Assignment
Output exactly, and only, the lines below from the one with "574x327 pixels. Task: Click" down to the one with "This screenshot has width=494, height=312.". Include both end lines and no pictures.

Entries shown
┄┄┄┄┄┄┄┄┄┄┄┄┄┄┄┄┄┄┄┄
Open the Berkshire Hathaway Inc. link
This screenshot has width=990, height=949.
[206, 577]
┄┄┄┄┄┄┄┄┄┄┄┄┄┄┄┄┄┄┄┄
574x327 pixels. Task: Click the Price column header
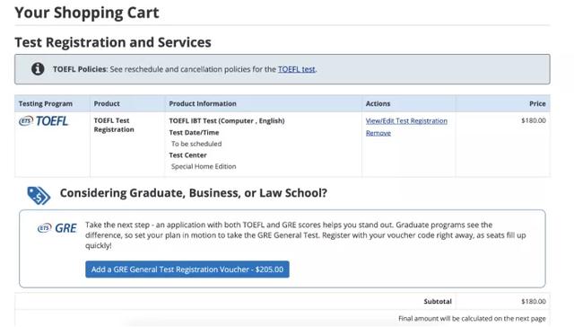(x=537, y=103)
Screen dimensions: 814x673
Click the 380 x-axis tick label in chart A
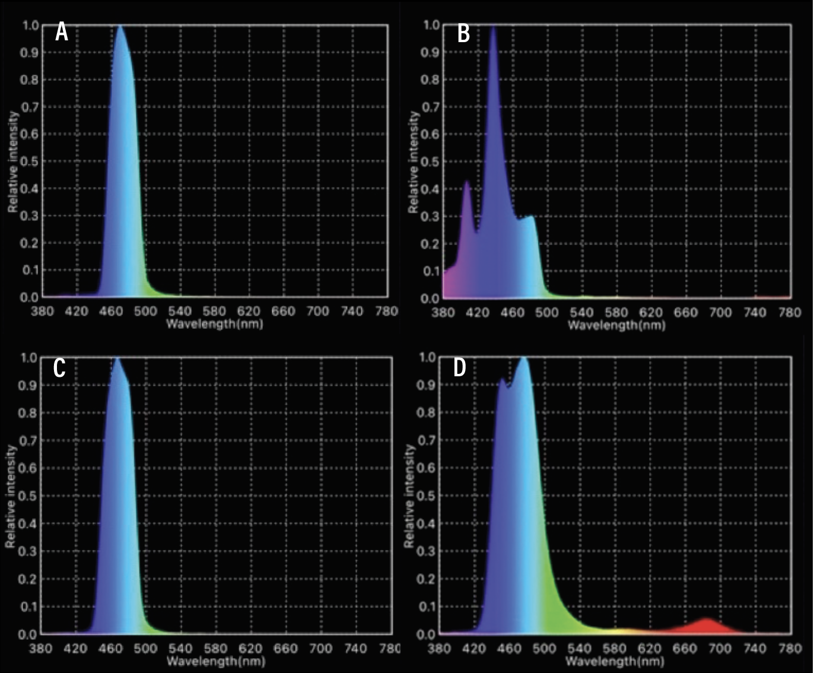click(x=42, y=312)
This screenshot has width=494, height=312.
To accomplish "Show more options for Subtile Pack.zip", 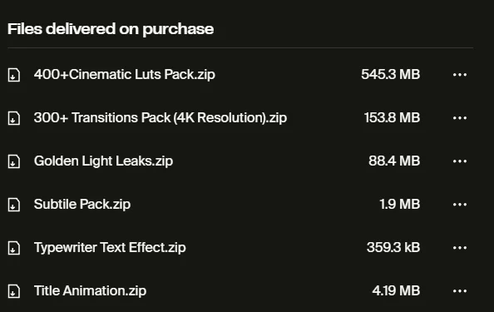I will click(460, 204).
┄┄┄┄┄┄┄┄┄┄┄┄┄┄┄┄┄┄┄┄
Completed task
574x327 pixels. Task: Click the Price column header
(x=537, y=103)
Screen dimensions: 814x673
Click the 380 x-axis tick label in chart A
click(x=42, y=312)
This screenshot has width=494, height=312.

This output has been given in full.